Set task → Set out as a numbered list every line of the records from the one containing "At what coordinates" through the end of the records, omitting blank lines. Leave the pictures out of the list.
*-*-*
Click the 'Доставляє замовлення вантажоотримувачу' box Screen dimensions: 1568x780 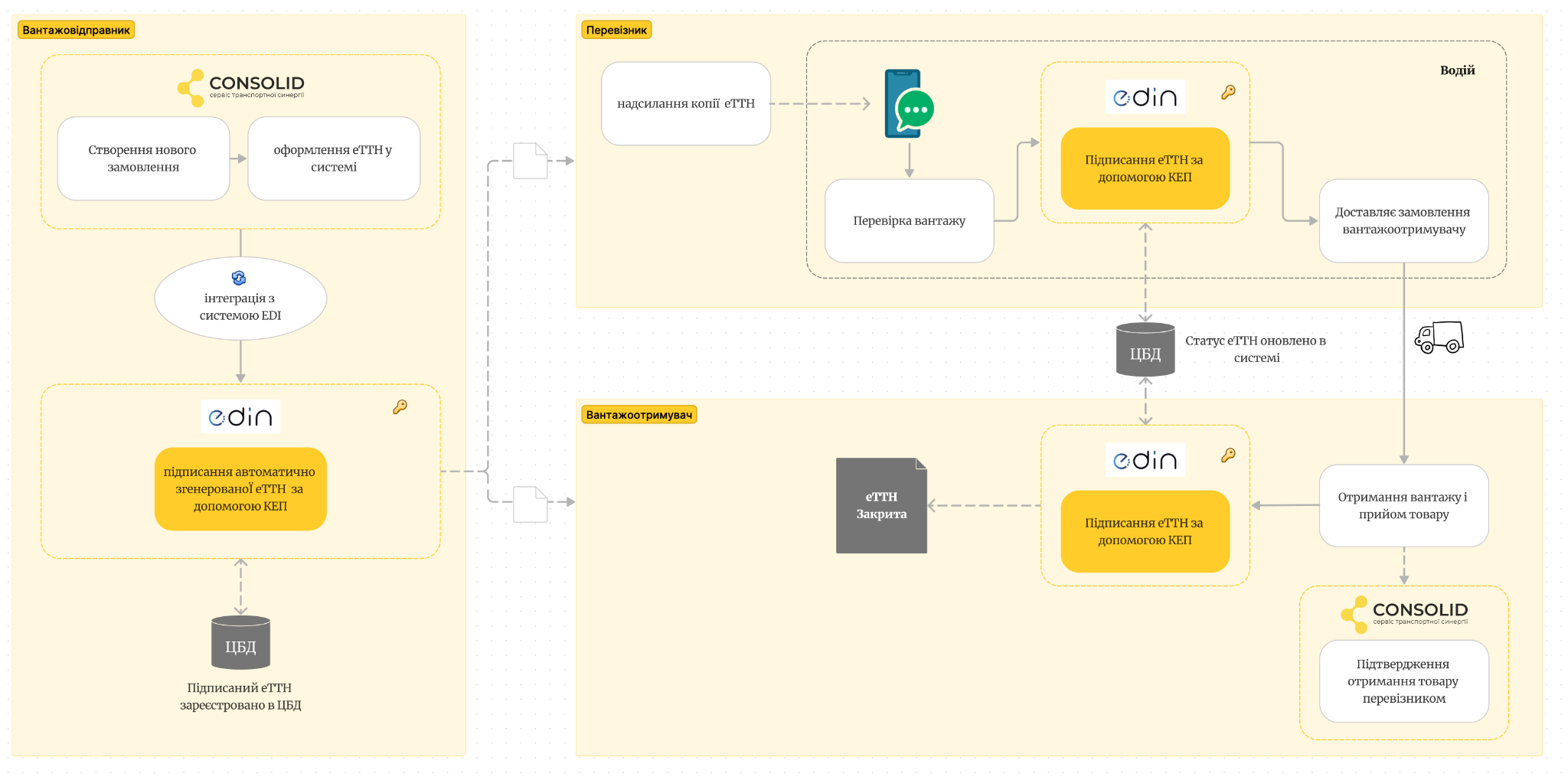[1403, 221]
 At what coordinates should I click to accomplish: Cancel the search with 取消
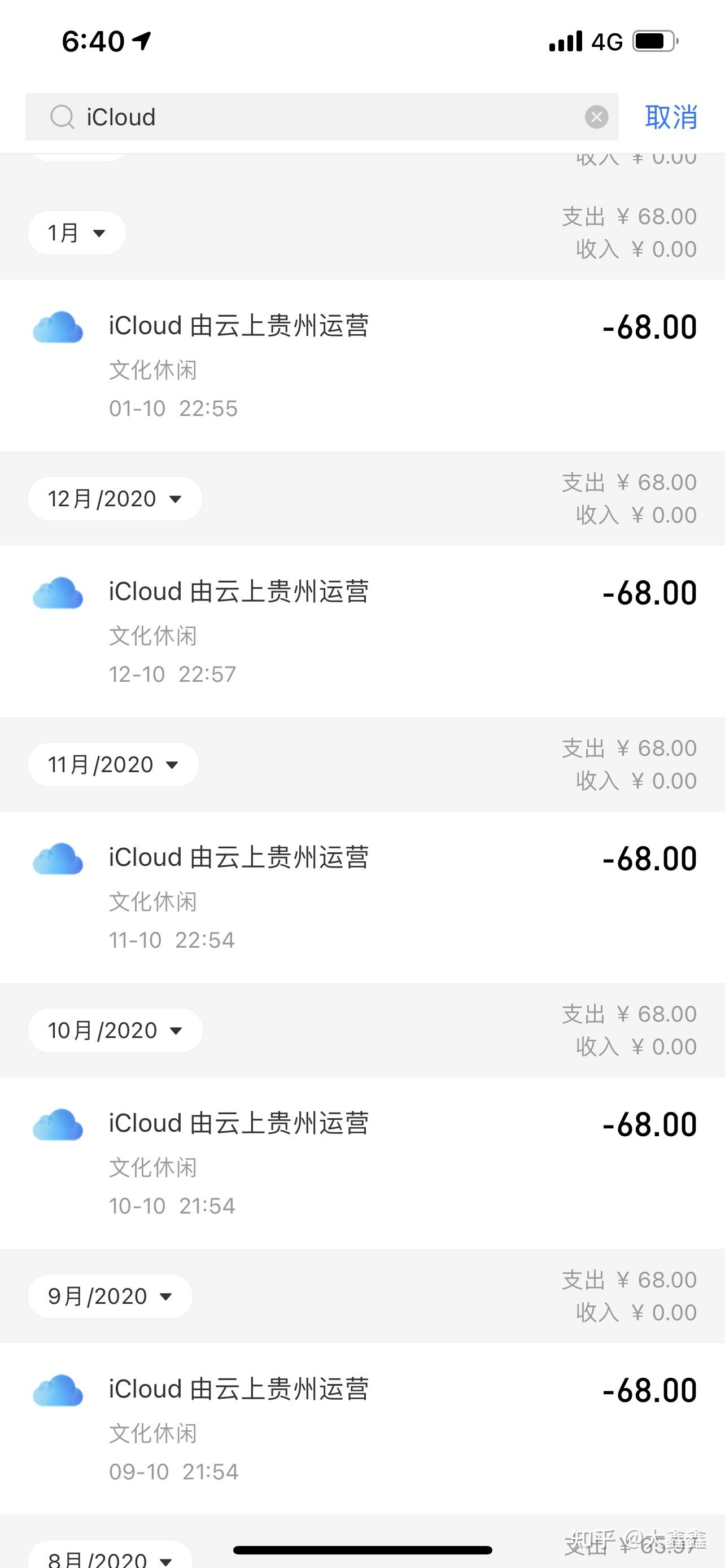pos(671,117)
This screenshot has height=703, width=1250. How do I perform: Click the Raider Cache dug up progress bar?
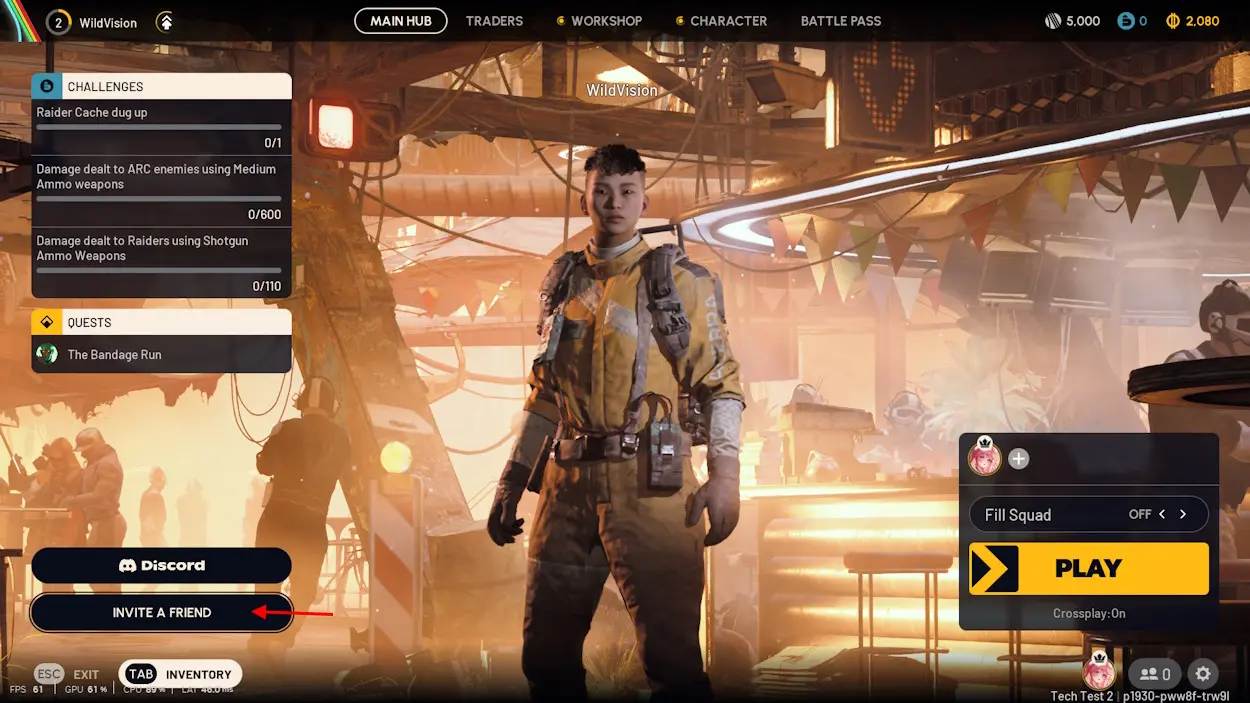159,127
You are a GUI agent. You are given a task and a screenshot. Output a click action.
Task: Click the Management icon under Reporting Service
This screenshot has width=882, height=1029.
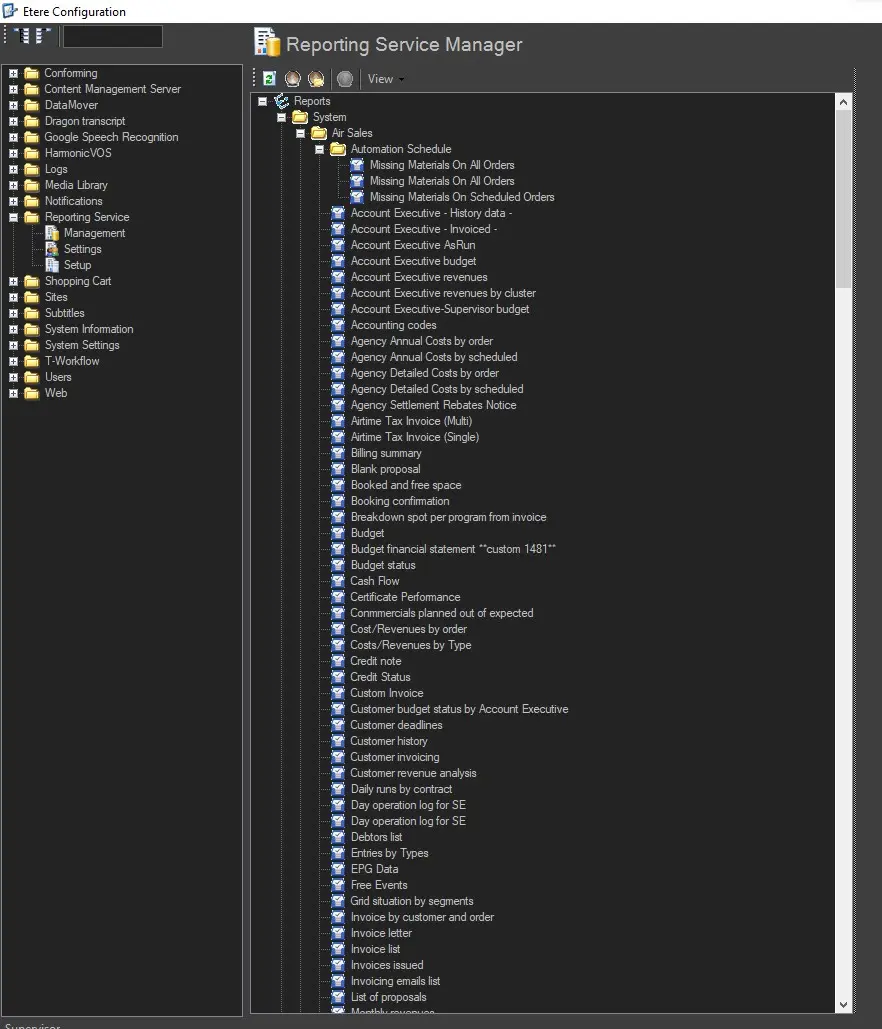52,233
*-*-*
Output of the exercise →
1.  At what coordinates should I click to accomplish: Cancel the search with 取消
2. pos(671,117)
3. This screenshot has height=703, width=1250. How do I perform: Click the Raider Cache dug up progress bar?
4. 159,127
5. You are a GUI agent. You are given a task and a screenshot. Output a click action.
6. Task: Click the Management icon under Reporting Service
7. This screenshot has width=882, height=1029.
8. 52,233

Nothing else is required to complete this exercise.